Material provided:

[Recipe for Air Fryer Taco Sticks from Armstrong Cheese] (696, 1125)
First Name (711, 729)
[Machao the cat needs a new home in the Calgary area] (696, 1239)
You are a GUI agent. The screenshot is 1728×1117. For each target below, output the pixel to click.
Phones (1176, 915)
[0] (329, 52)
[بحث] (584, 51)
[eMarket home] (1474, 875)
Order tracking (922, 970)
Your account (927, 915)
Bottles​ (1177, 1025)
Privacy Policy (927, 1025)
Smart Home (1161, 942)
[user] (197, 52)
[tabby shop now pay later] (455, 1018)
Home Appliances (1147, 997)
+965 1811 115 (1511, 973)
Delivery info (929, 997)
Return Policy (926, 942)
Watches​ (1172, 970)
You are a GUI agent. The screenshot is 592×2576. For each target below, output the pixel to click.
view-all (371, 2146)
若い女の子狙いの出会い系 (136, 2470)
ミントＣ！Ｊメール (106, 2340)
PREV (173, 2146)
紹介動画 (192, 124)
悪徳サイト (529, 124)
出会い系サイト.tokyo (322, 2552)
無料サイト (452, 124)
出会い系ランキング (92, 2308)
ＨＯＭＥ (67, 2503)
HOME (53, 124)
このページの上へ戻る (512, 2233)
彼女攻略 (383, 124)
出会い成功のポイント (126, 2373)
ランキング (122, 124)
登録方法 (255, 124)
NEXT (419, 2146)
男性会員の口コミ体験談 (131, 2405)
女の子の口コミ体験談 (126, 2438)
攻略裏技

To do:
Extract, from the material above, each line holding the word "click".

Task response:
You are a GUI agent. The screenshot is 1728×1117. For each target below, output the pixel to click.
You are a GUI agent. The screenshot is 592×2576. For each target below, output the pixel to click.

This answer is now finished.